Washington DC: The FBI investigation into top-secret government information discovered at Mar-a-Lago is zeroing in on the question of whether former President Donald Trump’s team criminally obstructed the probe. A new document alleges that government records had been concealed and removed and that law enforcement officials were misled about what was still there.
The allegation does not necessarily mean that Trump or anyone else will ultimately face charges. But it could pose the most direct legal threat to Trump or those in his orbit, in part because the Justice Department has historically viewed obstruction as an aggravating factor that tilts in favor of bringing charges in investigations involving the mishandling of classified information.
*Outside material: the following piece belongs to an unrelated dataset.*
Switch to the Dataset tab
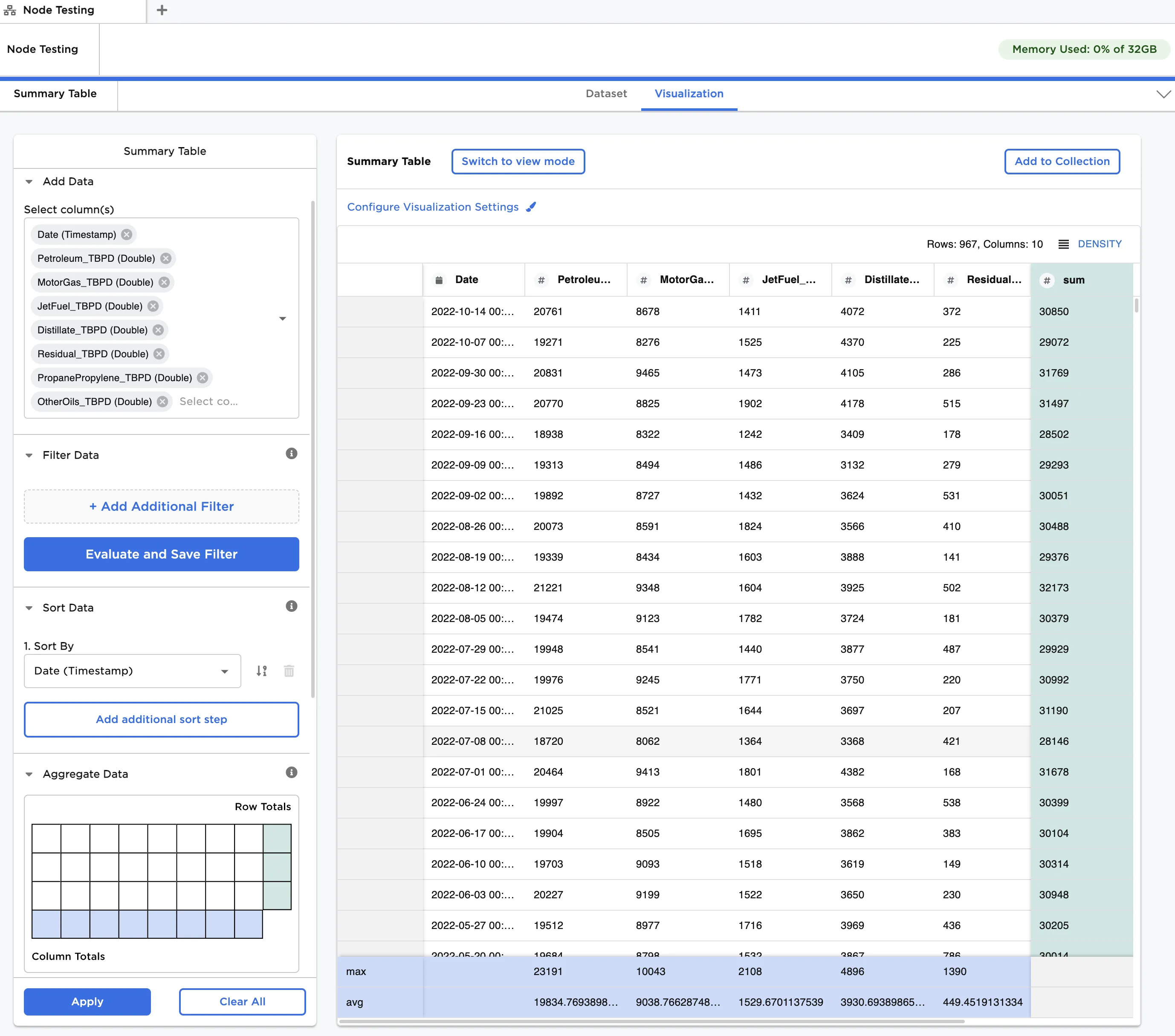This screenshot has width=1175, height=1036. point(606,94)
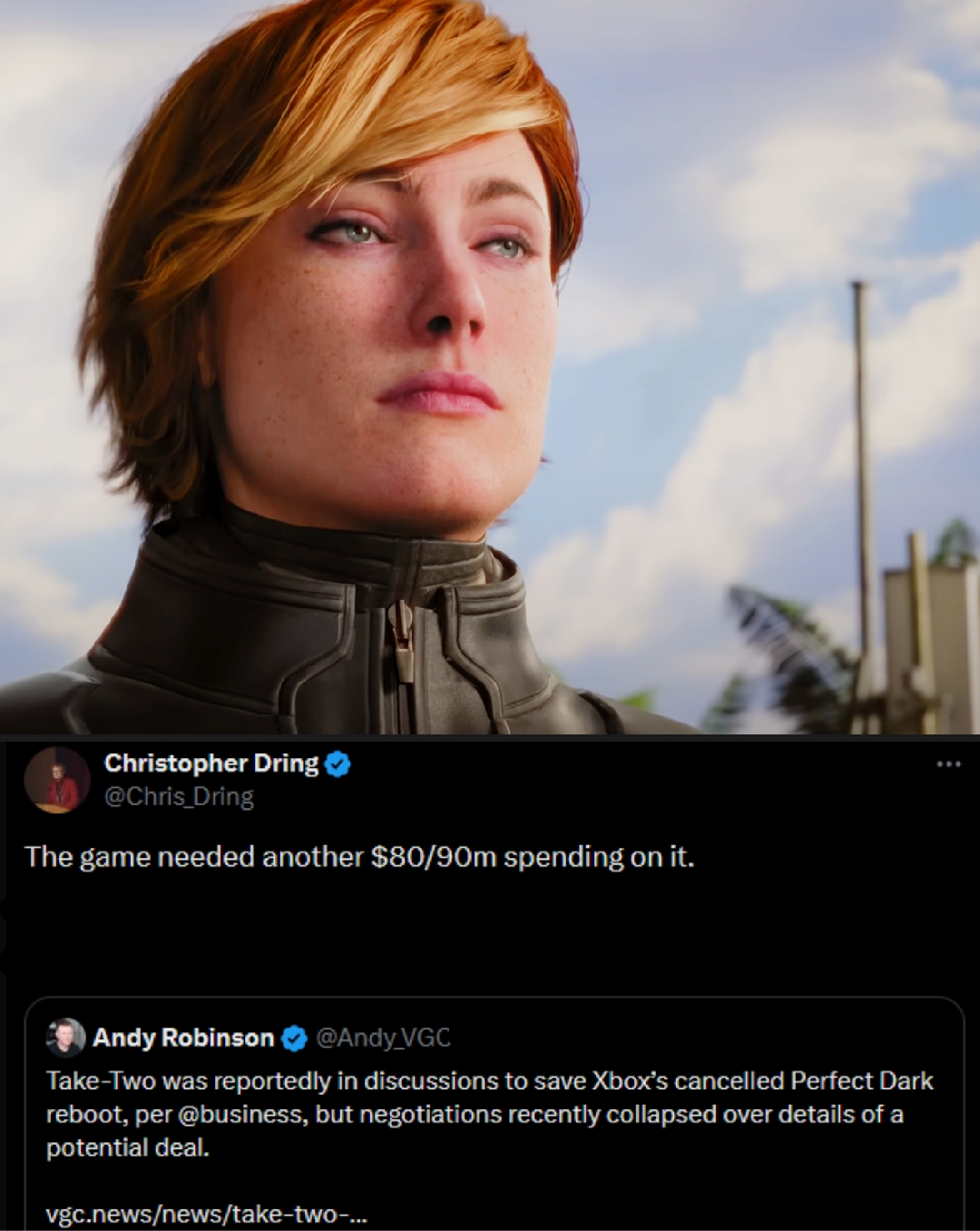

“It goes to the heart of trying to suborn the very integrity of our criminal justice system,” said David Laufman, who once oversaw the same Justice Department counterintelligence section now responsible for the Mar-a-Lago investigation.
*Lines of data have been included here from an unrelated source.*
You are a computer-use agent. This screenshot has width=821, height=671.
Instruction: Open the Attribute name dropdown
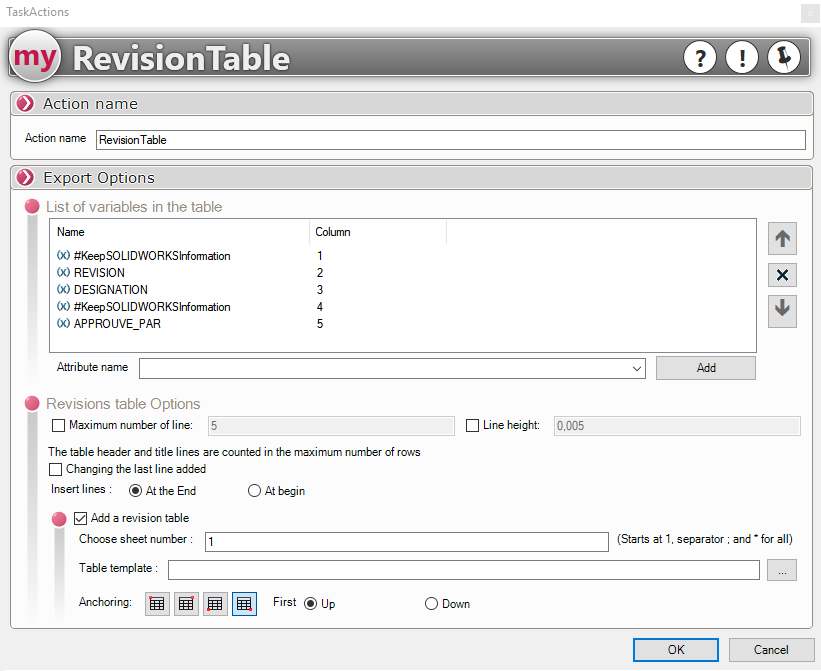tap(638, 368)
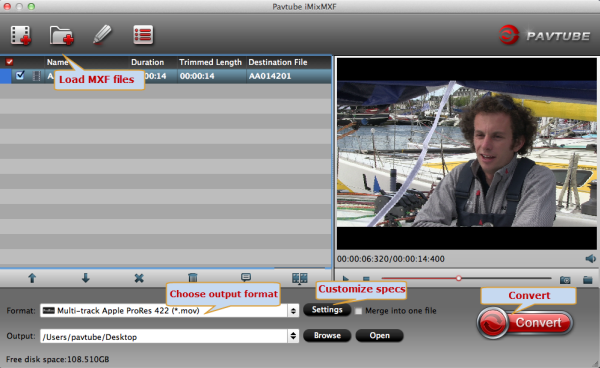Viewport: 600px width, 368px height.
Task: Open the red task list icon
Action: coord(143,35)
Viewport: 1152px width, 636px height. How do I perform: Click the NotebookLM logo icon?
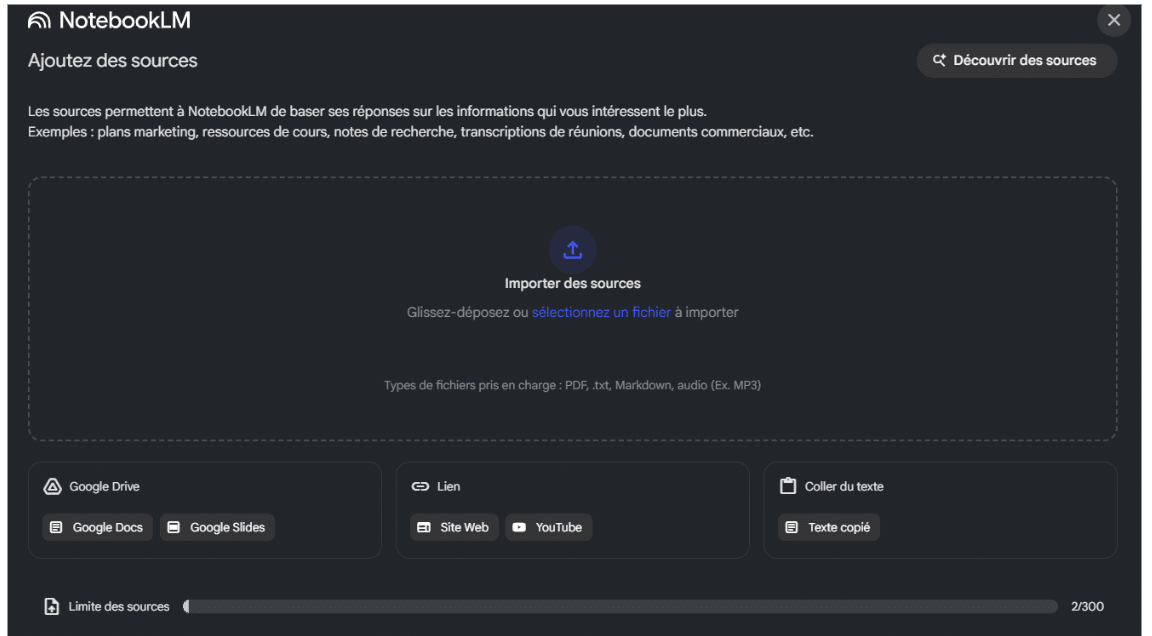pos(39,20)
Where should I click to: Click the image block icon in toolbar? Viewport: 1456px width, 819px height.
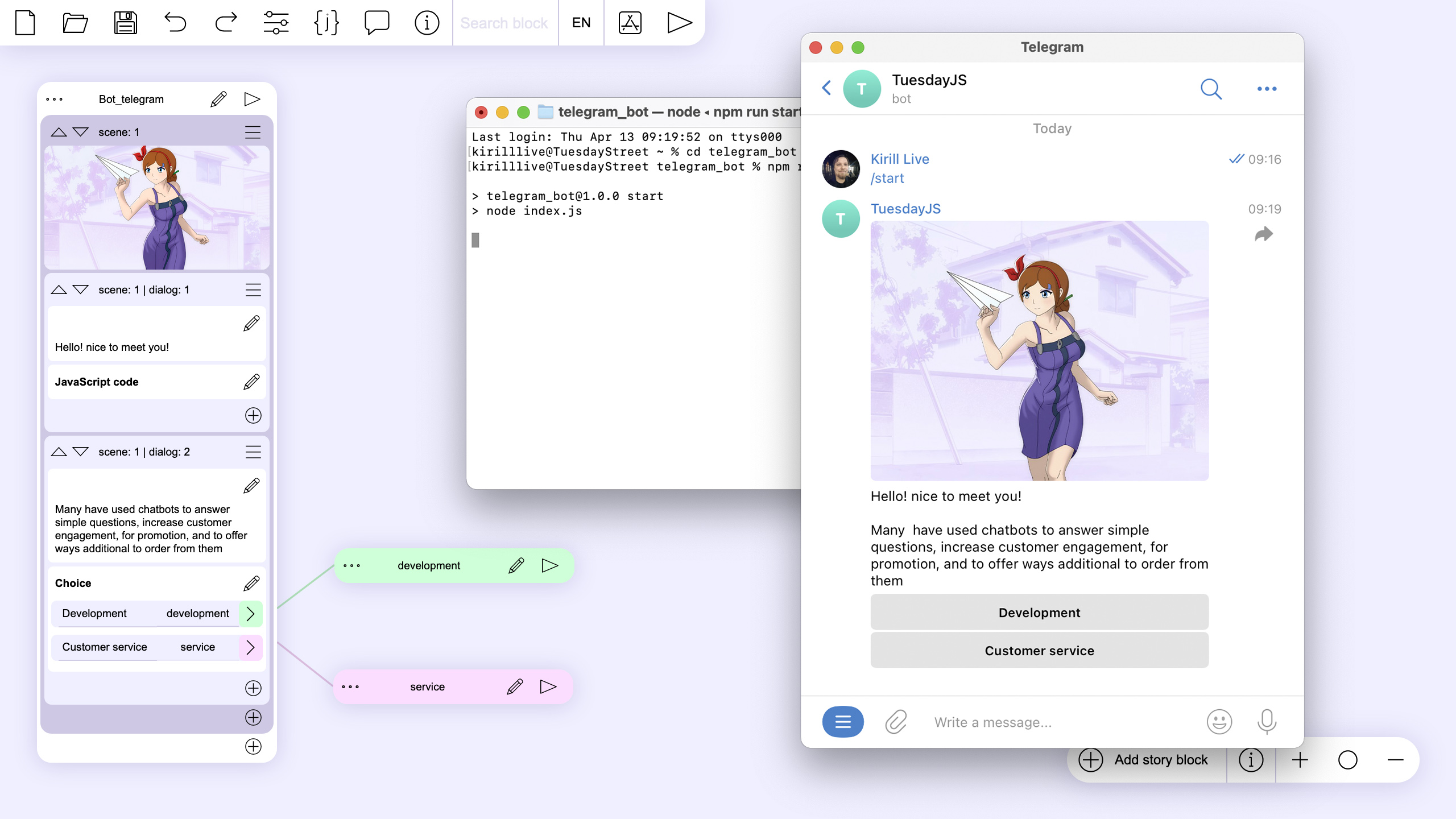[629, 22]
The latest Justice Department motion in the case is focused less on the removal last year of classified information from the White House to Mar-a-Lago and more on the events of this past spring. That’s when law enforcement officials tried — unsuccessfully — to get all documents back and were assured, falsely, that everything had been accounted for after a “diligent search.”
The Justice Department has stated in court filings that, besides investigating crimes related to the mishandling of national defense information and other documents, it is also looking into whether anyone committed obstruction.